Record extracts >>
★ ★ ★ ★
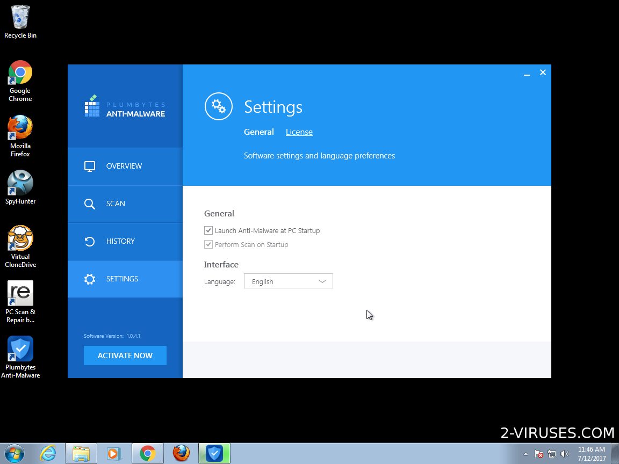The image size is (619, 464).
Task: Select the General tab under Settings
Action: (x=259, y=132)
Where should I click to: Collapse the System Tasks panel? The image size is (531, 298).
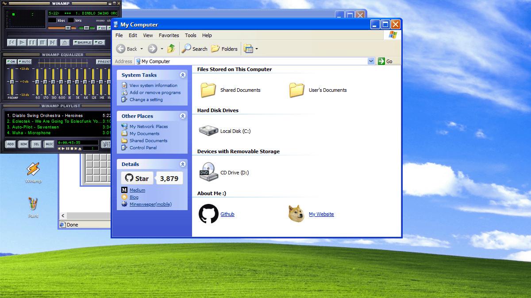click(183, 75)
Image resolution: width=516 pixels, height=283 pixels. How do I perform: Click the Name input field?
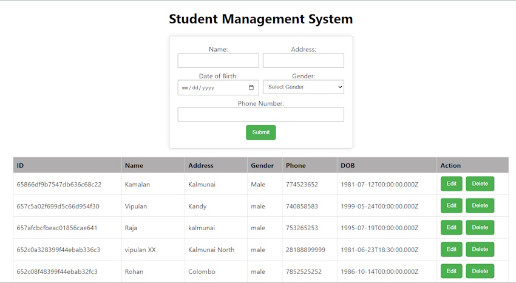coord(218,61)
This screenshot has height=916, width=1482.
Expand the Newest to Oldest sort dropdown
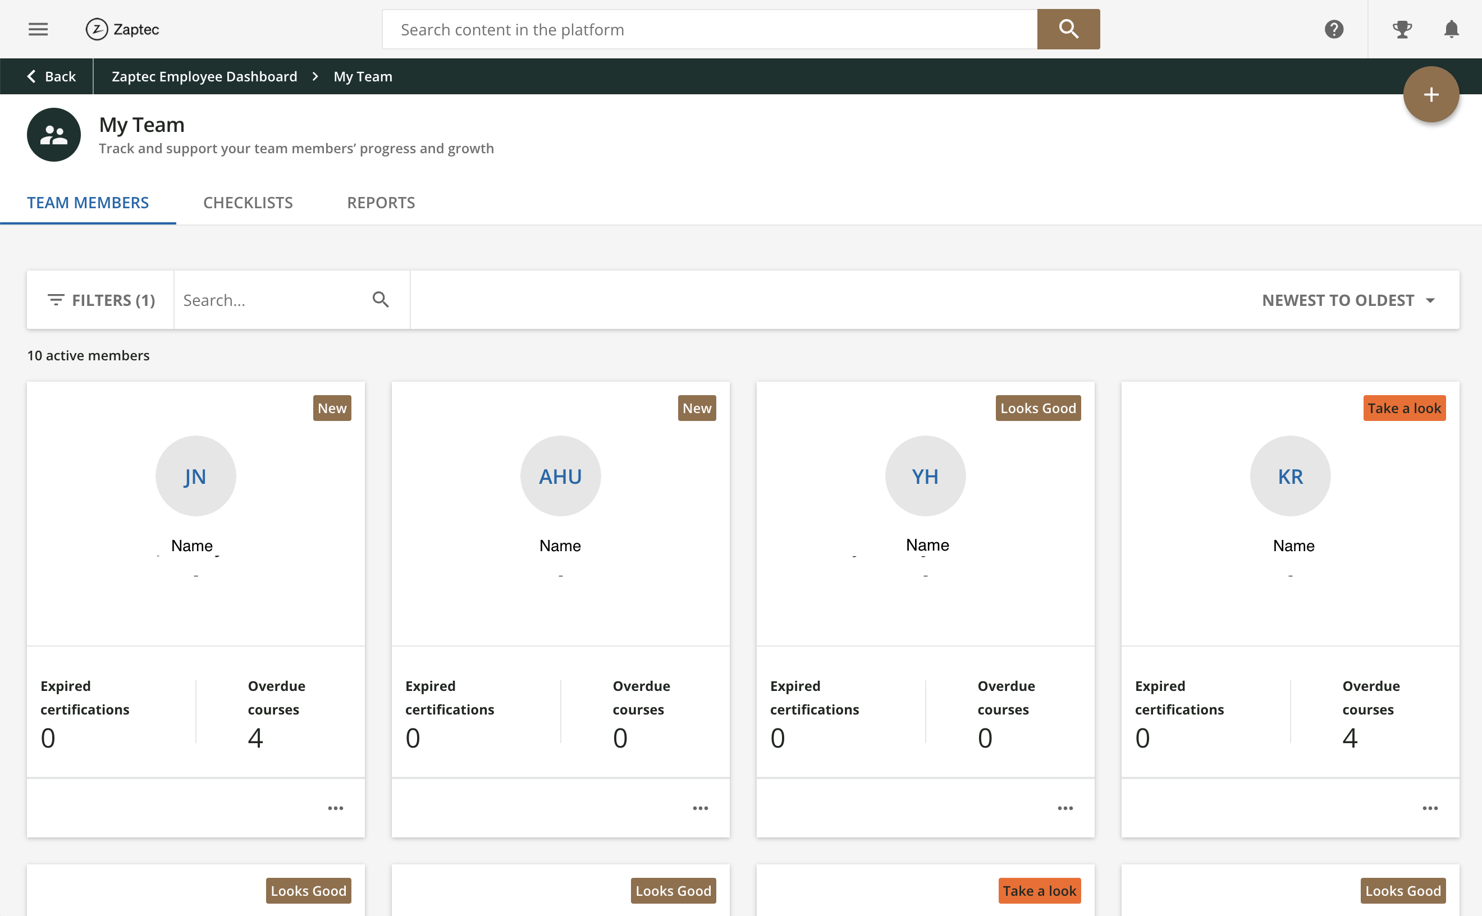[1349, 300]
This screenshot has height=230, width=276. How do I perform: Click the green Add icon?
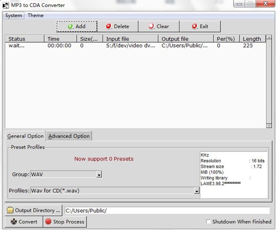pyautogui.click(x=70, y=26)
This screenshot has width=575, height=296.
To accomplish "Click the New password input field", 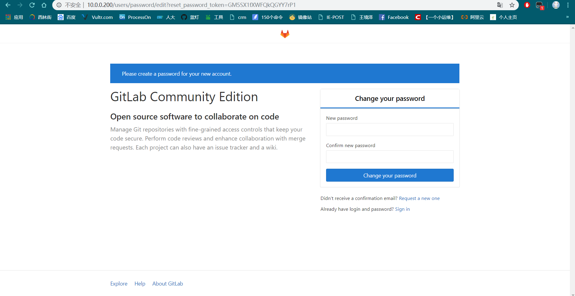I will 389,129.
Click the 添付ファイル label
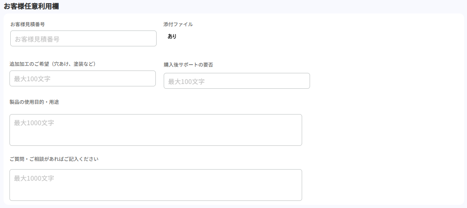This screenshot has width=467, height=208. click(178, 24)
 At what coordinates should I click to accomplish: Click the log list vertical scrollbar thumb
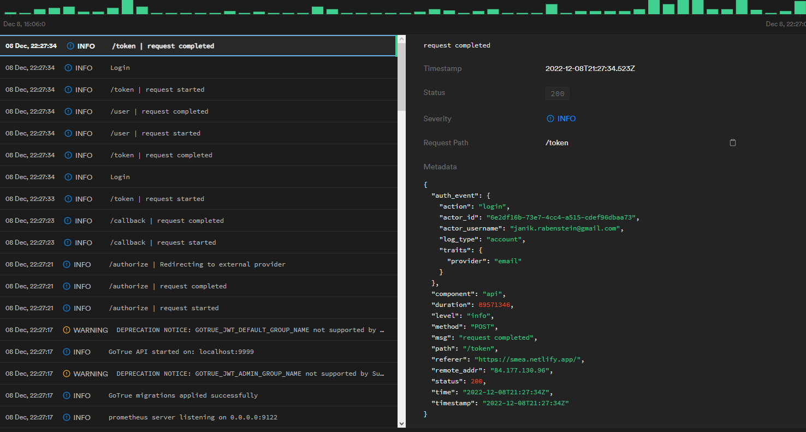click(401, 76)
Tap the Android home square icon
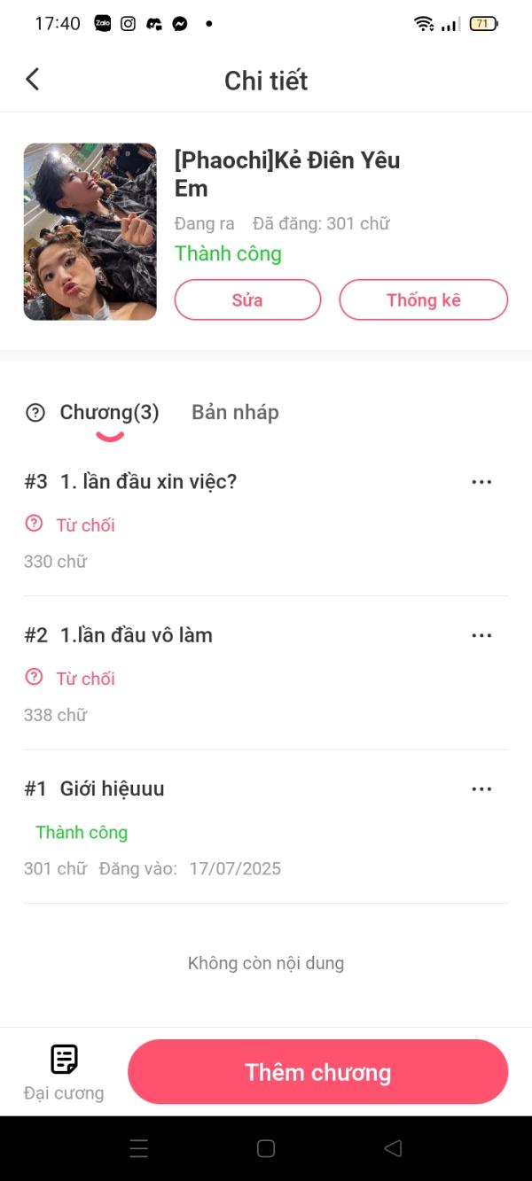 tap(266, 1148)
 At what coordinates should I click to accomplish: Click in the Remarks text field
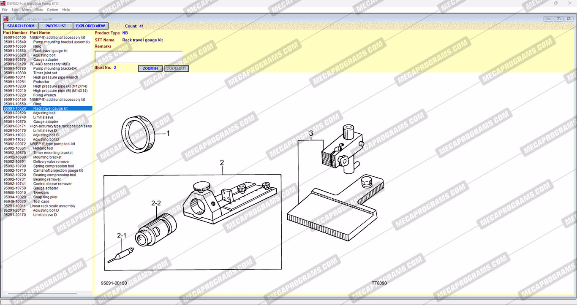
★ ★ ★ ★
Short problem >> Reproduce the records exactly, beginning at the line that contains "Tap the Android home square icon" and continuing through the end of the records, and leave the pictures out of your output.

Result of this exercise >>
Tap the Android home square icon
 tap(266, 1148)
 At what coordinates should I click to accomplish: Click in the Remarks text field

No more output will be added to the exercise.